Anyway, that’s all a long way of saying that the collective nerve Shakira struck might run deeper than cheeky breakup song or passing musical trends. There are a ton of cheeky breakup songs but none that broke 14 world records.

OHFFS
OHFFS
1 year ago

Very well reasoned, HOAC. I love your theories.

Hell of a Chump
Hell of a Chump
1 year ago
Reply to  OHFFS

Thank you OHFFS. Lol, “That theory that I have, that is to say, which is mine, is mine.” https://www.dailymotion.com/video/x2oh8ia

Hell of a Chump
Hell of a Chump
1 year ago

Oops, as if the above weren’t long enough, I left out a few details. The argument that humans evolved from common ancestors with peaceful, orgy loving bonobos as an argument against monogamy is moot because regular, warring, cannibalistic chimps are sexually indiscriminate as well. The point of arguing that we’re more closely related to bonobos is a way of arguing that the *consequences* of being sexually indiscriminate won’t be bad because, see, bonobos are peaceful whereas that argument is more difficult to make if we’re more closely related to rapey chimps who primarily wage war for sexual dominance. Either way, you could argue that polyamory is “natural” but, if the argument is based on closer genetic ties to chimpanzees, the same argument could be made that rape, war, infanticide and cannibalism are “natural.” The point being missed is that humans evolved differently than either bonobos or chimps in many ways. One theory by a leading primatologist and evolutionary scientist has it that early human’s leap from grunts and signs to modern language was fueled by mate-guarding. Complex language was necessary for gossip and gossip was necessary to keep tabs on what mates were getting up to.

Chumpolicious
Chumpolicious
1 year ago

Glimpse into the disordered mind. RIC phase, myFW asked me during a conversation why I didnt let a former boyfriend give me an orgasm. I said I didnt feel comfortable with him why should I have done that with him? His response, because it feels good.

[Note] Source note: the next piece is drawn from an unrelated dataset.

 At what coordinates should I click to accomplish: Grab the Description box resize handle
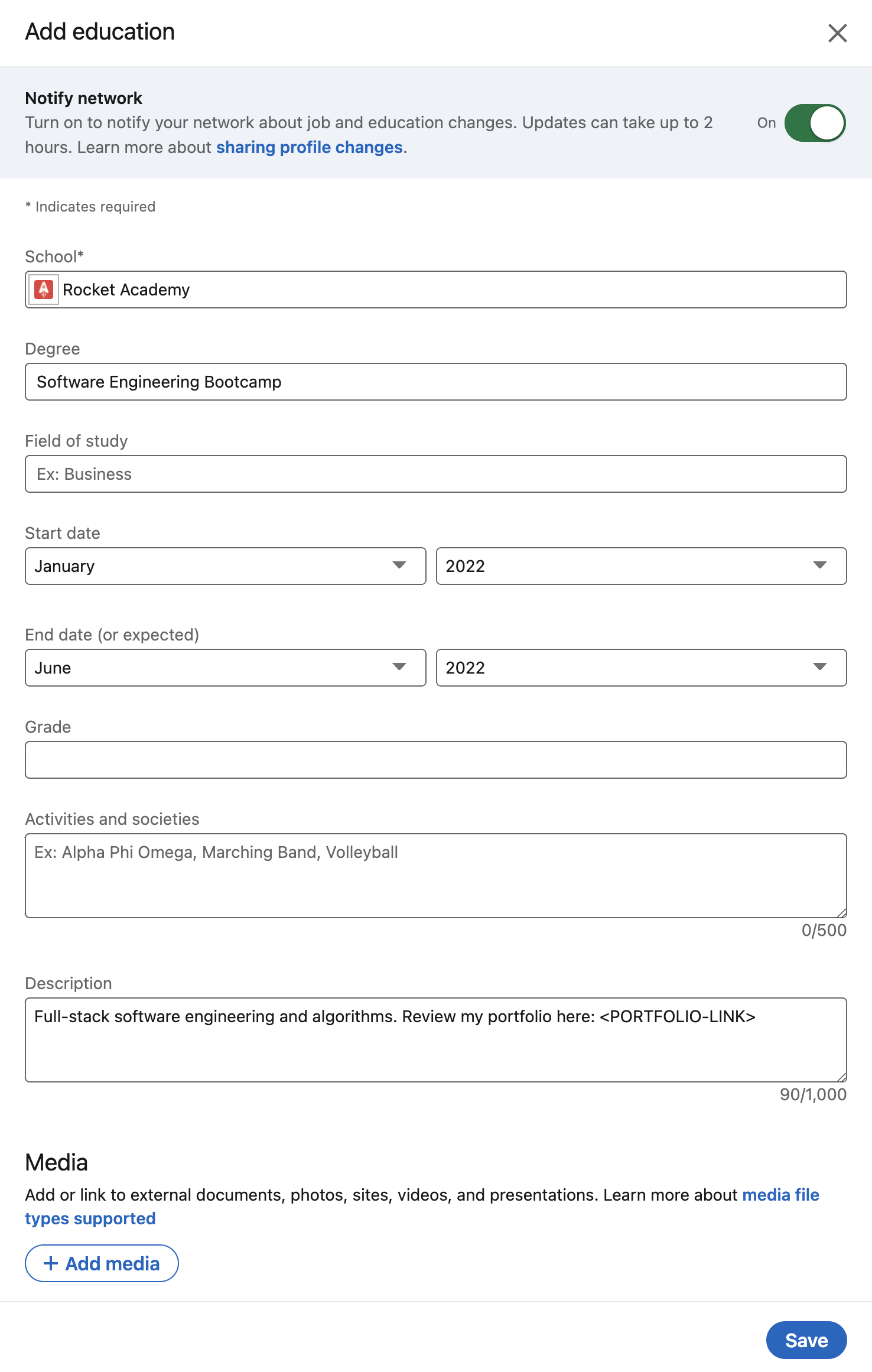842,1077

Thats all you need to know about them. They are all cut from the same cloth. They are actually the interchangeable ones.

Hell of a Chump
Hell of a Chump
1 year ago
Reply to  Chumpolicious

In DV advocacy we used to say that victims come from all walks but every abuser is same, gray, predictable and interchangeable. It wasn’t just a quip. Survivors would usually show up numb, frog-boiled and terrified of speaking out so we’d prime the pump by rattling off clinical reports of what abusers typically do and say. The reaction was always, “Do you actually KNOW my [significant other]?” It wasn’t ESP. Malicious people are the height of conformity since they’re usually emulating some toxic role model who was emulating another toxic role model and on and on. Copies of copies of copies. They’re all good little soldiers of darkness and destruction.

Zip
Zip
1 year ago

I wish she’d write another song about how all cheaters and their cheating partners suck. Or maybe Becky G can do it! Another singer with another FW sports guy.

Helen Back
Helen Back
1 year ago

They try to convince people that their abject self-centeredness is a virtue.
FW kept telling me: “I need to put myself first!” Oh, that’s some deep philosophical shit. Who said that? Jesus? Buddha? No! It was actually just a narcissistic schmo

MightyWarrior
MightyWarrior
1 year ago

Be true to yourself, be faithful to yourself. If your characteristics are those of the cheat and the liar, being faithful to yourself means telling everyone up front that that’s who you are. Logically, cheaters and liars should not need to hide their cheating and lying from the rest of the world because they are only being faithful to themselves. They have no need to be ashamed and hide their infidelity. Funny how they make these proud and noble statements about being true and faithful to themselves only when they’ve been caught. That tends to suggest that, all the time they are lying and cheating, they are lying to and cheating on themselves by denying that that’s what they are doing. They are unfaithful even to the faithfulness to themselves they proclaim to the world. In fact they are plain, common liars and cheats who make up stories after they have been exposed to justify their lying and cheating. They are amongst the lower elements.